Despite the admitted difficulty of discerning the meaning of clear and convincing evidence, definitional efforts have been made in Kansas. The results, however, have been less than completely satisfying. Based upon several Kansas cases cited in the Comments, PIK Civ. 4th 102.11 presently states: "To be clear and convincing, evidence should be 'clear' in the sense that it is certain, plain to understand, unambiguous, and 'convincing' in the sense that it is so reasonable and persuasive as to cause you to believe it." These cited cases, and especially some other decisions of this court, have not only failed to fully clarify, but have also sometimes further muddied, the phrase's meaning.

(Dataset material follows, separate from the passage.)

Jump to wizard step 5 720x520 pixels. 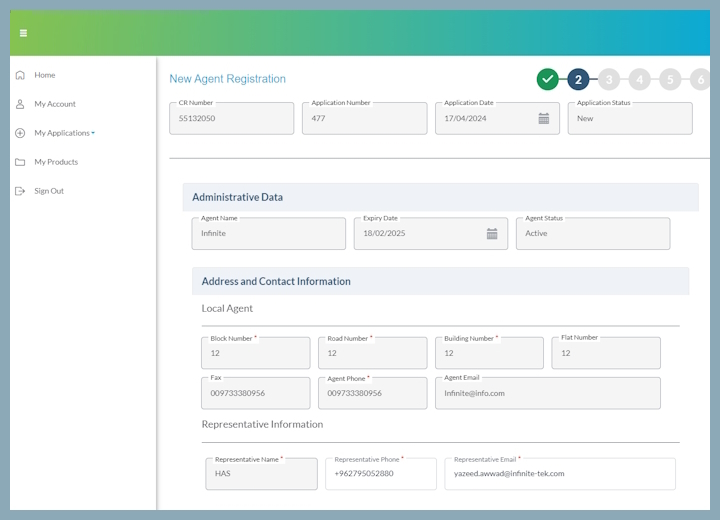[670, 79]
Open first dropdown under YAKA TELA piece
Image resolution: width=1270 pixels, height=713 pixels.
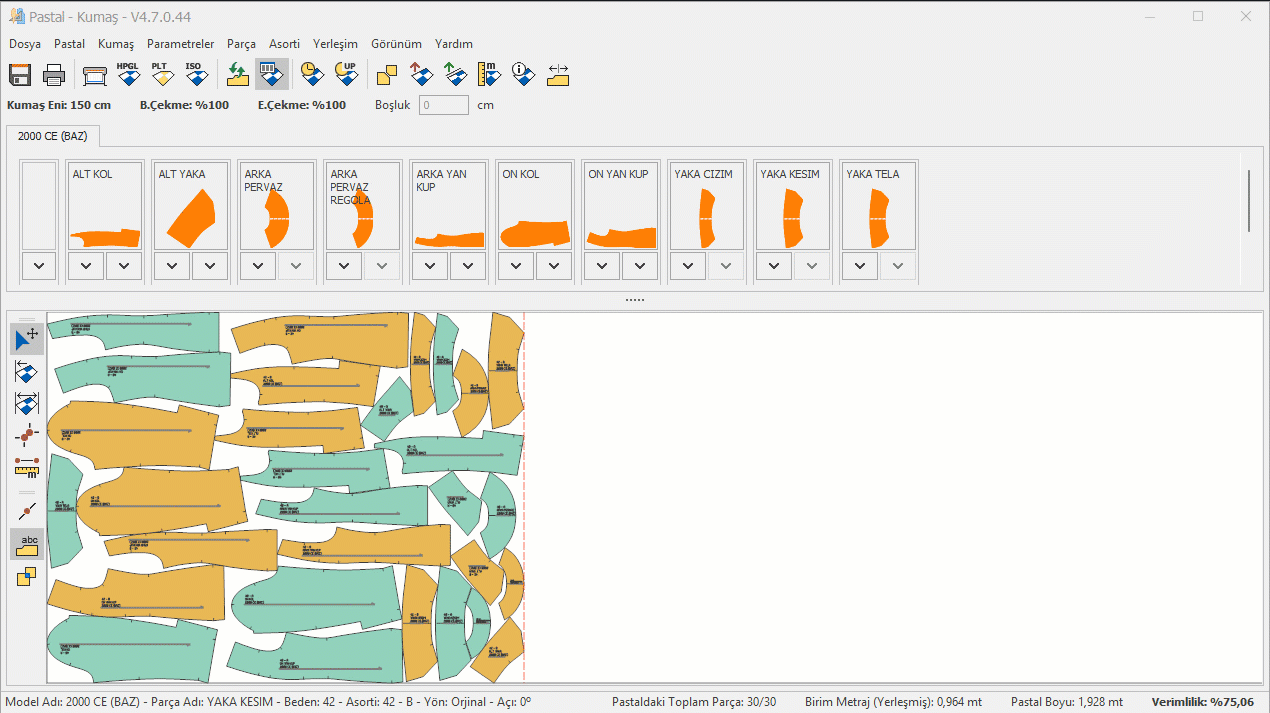click(x=860, y=266)
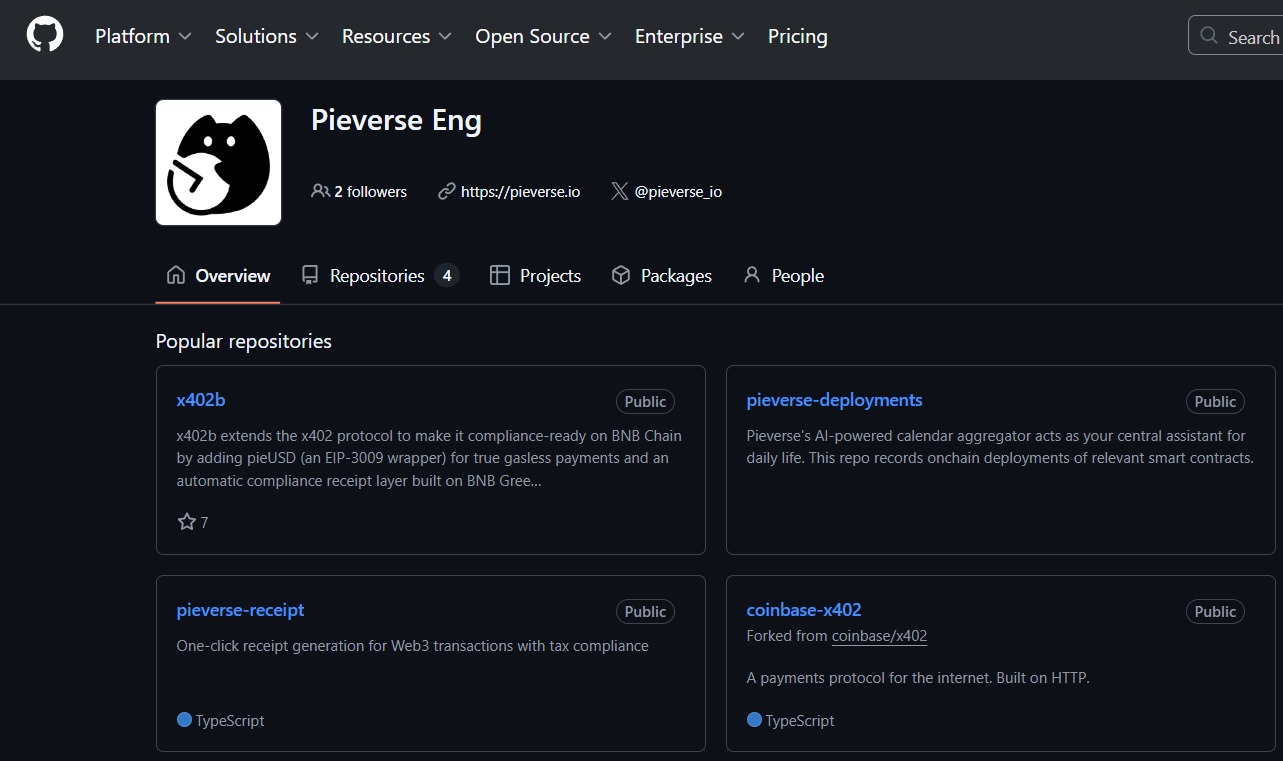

For example, in Ortega, we acknowledged that clear and convincing evidence is an intermediate standard of proof. 255 Kan. at 528 (citing Santosky v. Kramer, 455 U.S. 745, 756-57, 71 L. Ed. 2d 599, 102 S. Ct. 1388 [1982]). But in our efforts to clarify past confusion, we held that it is measured by the quality, not quantity, of evidence presented:

"Over the years, this court has discussed clear and convincing evidence in the context of many issues and causes of action, and some confusion exists as to how a jury should be instructed. We hold that clear and convincing evidence is not a quantum of proof but, rather, a quality of proof. A party having the burden of proving a discharge from employment in retaliation for having filed a workers compensation claim must establish that claim by a preponderance of the evidence, but the evidence must be clear and convincing in nature." (Emphasis added.) 255 Kan. at 528.

As PIK Civ. 4th 102.11 acknowledges, we then attempted to further define clear and convincing evidence: "It is clear if it is certain, unambiguous, and plain to the understanding. It is convincing if it is reasonable and persuasive enough to cause the trier of facts to believe it." 255 Kan. at 528 (citing Chandler, 253 Kan. at 58).

Four years before Ortega, this court also attempted to provide a clarifying definition of clear and convincing evidence in an area closely related to CINC: parental rights' termination. The value of the guidance in S.M.Q., 247 Kan. at 233, is questionable, however:

 

"Clear and convincing proof is simply a requirement that a preponderance of the evidence be definite, clear, and convincing, or that a particular issue must be clearly established by a preponderance of the evidence or by a clear preponderance of proof. This requirement does not call for unanswerable or conclusive evidence. The quality of proof, to be clear and convincing, is somewhere between the rule in ordinary civil cases and the requirement of criminal procedure–that is, it must be more than a mere preponderance but not beyond a reasonable doubt. Whether evidence is clear and convincing requires weighing, comparing, testing, and judging its worth when considered in connection with all the facts and circumstances in evidence. [Citation omitted.]" (Emphasis added.)

Earlier clarifying efforts from this court have been of similar questionable value. For example, in Newell v. Krause, 239 Kan. 550, 557, 722 P.2d 530 (1986), we held that the common definition of clear and convincing is:

"'"The witnesses to a fact must be found to be credible; the facts to which the witnesses testify must be distinctly remembered; the details in connection with the transaction must be narrated exactly and in order; the testimony must be clear, direct and weighty; and the witnesses must be lacking in confusion as to the facts at issue."'"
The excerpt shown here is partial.